| Goal |
Put the lines of the records from the one containing "Enable Open In" down to the one containing "click(x=380, y=467)", both included, into a numbered list. Leave out blank lines.

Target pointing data
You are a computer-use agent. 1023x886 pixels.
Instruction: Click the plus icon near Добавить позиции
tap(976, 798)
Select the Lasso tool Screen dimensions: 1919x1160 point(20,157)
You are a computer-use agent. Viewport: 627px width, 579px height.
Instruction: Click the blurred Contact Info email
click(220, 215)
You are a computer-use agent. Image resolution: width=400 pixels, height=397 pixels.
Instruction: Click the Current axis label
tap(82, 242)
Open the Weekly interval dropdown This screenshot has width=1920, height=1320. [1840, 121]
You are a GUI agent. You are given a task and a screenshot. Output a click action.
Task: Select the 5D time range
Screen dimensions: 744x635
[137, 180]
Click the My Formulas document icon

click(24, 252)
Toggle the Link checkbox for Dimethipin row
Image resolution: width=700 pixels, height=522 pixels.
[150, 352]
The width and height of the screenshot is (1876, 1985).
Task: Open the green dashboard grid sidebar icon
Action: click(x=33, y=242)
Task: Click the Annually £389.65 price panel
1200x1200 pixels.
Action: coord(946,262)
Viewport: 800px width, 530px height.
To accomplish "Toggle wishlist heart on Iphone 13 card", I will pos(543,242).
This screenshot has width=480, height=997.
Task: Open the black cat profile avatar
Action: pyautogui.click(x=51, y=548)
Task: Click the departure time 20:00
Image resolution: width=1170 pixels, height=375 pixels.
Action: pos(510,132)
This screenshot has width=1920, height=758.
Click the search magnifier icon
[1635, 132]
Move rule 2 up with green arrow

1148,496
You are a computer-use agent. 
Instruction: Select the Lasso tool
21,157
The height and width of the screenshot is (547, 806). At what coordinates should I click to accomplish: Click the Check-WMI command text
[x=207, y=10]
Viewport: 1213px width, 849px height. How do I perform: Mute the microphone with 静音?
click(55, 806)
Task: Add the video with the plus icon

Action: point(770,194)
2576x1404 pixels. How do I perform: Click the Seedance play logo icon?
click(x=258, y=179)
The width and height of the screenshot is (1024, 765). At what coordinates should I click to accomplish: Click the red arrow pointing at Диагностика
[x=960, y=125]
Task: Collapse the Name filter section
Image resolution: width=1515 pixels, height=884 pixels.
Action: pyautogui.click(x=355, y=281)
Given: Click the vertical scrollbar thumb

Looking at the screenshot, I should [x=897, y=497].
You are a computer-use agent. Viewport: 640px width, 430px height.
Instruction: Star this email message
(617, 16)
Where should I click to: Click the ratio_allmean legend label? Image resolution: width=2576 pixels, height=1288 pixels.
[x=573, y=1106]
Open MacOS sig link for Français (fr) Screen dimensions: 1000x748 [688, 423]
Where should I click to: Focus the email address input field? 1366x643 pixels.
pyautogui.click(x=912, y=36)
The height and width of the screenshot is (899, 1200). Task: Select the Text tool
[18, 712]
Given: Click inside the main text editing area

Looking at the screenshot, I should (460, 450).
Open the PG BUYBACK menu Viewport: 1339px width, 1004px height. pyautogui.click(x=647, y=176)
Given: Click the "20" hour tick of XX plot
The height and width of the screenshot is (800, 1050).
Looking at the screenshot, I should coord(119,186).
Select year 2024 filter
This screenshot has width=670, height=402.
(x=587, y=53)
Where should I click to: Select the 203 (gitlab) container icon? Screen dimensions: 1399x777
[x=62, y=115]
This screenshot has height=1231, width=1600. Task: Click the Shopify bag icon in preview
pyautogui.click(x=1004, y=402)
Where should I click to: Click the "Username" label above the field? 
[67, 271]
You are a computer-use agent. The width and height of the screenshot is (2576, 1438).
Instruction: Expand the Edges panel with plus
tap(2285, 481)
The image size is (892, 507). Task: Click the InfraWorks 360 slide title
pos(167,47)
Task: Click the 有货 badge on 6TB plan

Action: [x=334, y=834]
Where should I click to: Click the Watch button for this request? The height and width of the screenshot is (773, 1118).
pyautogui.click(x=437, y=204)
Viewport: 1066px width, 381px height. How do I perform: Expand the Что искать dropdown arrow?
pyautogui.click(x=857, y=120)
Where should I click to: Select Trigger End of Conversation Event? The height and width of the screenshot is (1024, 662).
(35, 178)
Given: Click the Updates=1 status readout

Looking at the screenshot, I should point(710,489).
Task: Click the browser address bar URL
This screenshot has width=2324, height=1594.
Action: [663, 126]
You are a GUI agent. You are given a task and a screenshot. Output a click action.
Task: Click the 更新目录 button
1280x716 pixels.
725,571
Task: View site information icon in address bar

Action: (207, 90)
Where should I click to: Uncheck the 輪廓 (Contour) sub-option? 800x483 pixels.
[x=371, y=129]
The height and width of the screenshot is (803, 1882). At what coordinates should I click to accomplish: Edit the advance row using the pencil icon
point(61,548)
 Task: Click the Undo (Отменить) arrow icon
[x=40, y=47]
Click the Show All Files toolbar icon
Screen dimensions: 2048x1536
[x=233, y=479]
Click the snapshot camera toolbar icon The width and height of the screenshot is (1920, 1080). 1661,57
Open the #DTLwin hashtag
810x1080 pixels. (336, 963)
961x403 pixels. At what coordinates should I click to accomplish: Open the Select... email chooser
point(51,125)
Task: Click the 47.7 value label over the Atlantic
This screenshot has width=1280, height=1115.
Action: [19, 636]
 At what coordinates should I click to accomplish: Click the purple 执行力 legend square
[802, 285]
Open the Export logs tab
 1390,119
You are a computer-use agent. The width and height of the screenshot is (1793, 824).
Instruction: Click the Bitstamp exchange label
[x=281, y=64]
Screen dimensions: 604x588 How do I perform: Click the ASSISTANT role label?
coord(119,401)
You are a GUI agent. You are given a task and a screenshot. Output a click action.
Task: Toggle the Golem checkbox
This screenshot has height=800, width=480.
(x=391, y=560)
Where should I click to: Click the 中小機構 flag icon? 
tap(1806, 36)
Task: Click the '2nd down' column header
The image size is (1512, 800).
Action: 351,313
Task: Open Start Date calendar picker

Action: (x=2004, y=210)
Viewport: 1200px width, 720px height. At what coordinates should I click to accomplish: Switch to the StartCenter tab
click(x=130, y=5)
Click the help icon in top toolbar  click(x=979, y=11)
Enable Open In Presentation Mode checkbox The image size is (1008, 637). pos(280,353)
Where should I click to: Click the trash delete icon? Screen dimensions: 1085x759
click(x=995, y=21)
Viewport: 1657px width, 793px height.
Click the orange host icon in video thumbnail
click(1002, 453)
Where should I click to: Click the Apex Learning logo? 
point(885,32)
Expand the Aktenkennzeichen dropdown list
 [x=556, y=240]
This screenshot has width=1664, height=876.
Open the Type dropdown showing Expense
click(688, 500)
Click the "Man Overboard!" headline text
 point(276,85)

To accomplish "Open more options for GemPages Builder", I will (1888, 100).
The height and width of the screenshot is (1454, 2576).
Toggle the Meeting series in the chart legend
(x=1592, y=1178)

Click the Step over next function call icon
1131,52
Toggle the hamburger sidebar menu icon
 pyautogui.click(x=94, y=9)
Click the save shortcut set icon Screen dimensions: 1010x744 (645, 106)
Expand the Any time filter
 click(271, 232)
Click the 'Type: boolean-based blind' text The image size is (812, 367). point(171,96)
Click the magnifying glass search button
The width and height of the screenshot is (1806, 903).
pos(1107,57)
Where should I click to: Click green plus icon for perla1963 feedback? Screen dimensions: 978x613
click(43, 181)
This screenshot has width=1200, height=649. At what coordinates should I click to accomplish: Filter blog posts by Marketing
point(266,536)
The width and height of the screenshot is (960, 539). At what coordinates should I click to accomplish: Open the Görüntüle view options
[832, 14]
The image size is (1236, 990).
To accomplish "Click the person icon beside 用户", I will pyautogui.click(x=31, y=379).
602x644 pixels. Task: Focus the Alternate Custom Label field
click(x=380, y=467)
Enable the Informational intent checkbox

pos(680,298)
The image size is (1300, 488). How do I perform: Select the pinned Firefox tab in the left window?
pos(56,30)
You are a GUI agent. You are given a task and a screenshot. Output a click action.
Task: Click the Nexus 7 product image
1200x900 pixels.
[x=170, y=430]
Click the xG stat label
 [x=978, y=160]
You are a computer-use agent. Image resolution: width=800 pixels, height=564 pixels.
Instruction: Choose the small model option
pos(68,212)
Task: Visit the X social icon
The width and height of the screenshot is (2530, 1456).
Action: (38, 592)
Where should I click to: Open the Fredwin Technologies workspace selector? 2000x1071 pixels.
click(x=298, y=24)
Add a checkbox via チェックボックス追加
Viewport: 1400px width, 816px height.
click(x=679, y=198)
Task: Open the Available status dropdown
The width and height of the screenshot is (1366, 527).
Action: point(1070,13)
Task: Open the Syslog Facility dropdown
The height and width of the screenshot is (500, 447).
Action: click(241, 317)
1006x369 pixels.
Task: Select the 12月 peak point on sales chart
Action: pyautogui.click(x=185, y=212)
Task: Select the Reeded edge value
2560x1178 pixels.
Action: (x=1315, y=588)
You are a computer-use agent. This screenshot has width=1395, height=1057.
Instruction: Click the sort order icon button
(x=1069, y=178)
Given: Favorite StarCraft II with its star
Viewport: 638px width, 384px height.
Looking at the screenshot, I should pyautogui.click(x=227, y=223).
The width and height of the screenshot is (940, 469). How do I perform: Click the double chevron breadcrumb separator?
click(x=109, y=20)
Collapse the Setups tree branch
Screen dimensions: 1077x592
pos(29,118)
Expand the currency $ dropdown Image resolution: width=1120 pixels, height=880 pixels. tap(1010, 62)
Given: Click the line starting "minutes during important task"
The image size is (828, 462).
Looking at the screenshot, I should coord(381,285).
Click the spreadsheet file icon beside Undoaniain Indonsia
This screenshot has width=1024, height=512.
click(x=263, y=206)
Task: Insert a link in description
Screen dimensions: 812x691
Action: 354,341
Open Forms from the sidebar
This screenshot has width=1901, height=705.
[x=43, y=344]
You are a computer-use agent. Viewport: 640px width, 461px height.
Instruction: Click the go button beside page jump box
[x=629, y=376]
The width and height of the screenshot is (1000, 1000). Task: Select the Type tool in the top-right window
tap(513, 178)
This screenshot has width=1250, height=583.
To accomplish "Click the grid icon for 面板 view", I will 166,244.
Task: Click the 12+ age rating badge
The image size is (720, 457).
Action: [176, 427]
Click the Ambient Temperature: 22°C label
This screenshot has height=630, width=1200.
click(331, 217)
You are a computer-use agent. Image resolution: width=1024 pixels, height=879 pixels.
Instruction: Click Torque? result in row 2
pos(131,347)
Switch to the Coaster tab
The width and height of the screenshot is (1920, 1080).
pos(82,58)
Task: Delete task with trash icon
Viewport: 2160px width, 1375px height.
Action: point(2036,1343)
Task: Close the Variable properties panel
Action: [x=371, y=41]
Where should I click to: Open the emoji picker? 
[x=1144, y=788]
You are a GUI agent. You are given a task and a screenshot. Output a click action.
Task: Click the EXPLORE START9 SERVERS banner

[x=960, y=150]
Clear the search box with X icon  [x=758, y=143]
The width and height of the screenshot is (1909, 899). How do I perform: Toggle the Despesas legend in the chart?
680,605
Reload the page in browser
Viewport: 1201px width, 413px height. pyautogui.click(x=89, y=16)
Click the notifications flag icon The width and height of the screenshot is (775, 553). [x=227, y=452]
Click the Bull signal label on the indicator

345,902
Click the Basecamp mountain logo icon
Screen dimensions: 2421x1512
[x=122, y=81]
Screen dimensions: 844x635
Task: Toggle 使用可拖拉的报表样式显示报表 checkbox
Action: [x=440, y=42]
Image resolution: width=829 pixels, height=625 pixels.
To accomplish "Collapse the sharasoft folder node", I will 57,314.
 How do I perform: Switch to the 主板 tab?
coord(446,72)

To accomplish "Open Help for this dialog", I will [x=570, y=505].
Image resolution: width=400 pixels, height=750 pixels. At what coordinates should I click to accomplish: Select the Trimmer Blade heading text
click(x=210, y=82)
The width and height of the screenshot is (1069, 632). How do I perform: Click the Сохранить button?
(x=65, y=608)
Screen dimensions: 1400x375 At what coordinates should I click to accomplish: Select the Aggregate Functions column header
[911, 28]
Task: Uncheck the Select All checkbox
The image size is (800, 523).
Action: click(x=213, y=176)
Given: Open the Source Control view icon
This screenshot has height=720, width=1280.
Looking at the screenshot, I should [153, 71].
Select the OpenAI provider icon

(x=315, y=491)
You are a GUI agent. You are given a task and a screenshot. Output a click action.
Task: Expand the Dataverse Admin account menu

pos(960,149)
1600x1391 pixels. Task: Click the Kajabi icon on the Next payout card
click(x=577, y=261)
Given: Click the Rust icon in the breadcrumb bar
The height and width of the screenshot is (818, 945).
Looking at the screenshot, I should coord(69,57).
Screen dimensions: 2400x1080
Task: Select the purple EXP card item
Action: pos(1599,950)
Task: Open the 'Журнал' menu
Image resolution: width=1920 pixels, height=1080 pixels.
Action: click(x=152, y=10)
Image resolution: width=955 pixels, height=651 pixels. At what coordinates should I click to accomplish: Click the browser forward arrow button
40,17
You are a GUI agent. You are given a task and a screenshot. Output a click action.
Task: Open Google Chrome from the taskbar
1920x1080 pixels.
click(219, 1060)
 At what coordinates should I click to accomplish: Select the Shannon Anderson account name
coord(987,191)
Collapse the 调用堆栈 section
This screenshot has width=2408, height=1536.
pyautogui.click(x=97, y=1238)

| Response to the task |
1. Enable Open In Presentation Mode checkbox The image size is (1008, 637). pos(280,353)
2. Where should I click to: Click the trash delete icon? Screen dimensions: 1085x759
3. click(x=995, y=21)
4. Viewport: 1657px width, 793px height.
5. Click the orange host icon in video thumbnail
6. click(1002, 453)
7. Where should I click to: Click the Apex Learning logo? 
8. point(885,32)
9. Expand the Aktenkennzeichen dropdown list
10.  [x=556, y=240]
11. This screenshot has width=1664, height=876.
12. Open the Type dropdown showing Expense
13. click(688, 500)
14. Click the "Man Overboard!" headline text
15.  point(276,85)
16. To accomplish "Open more options for GemPages Builder", I will (1888, 100).
17. The height and width of the screenshot is (1454, 2576).
18. Toggle the Meeting series in the chart legend
19. (x=1592, y=1178)
20. Click the Step over next function call icon
21. 1131,52
22. Toggle the hamburger sidebar menu icon
23.  pyautogui.click(x=94, y=9)
24. Click the save shortcut set icon Screen dimensions: 1010x744 (645, 106)
25. Expand the Any time filter
26.  click(271, 232)
27. Click the 'Type: boolean-based blind' text The image size is (812, 367). point(171,96)
28. Click the magnifying glass search button
29. The width and height of the screenshot is (1806, 903).
30. pos(1107,57)
31. Where should I click to: Click green plus icon for perla1963 feedback? Screen dimensions: 978x613
32. click(43, 181)
33. This screenshot has width=1200, height=649. At what coordinates should I click to accomplish: Filter blog posts by Marketing
34. point(266,536)
35. The width and height of the screenshot is (960, 539). At what coordinates should I click to accomplish: Open the Görüntüle view options
36. [832, 14]
37. The image size is (1236, 990).
38. To accomplish "Click the person icon beside 用户", I will pyautogui.click(x=31, y=379).
39. 602x644 pixels. Task: Focus the Alternate Custom Label field
40. click(x=380, y=467)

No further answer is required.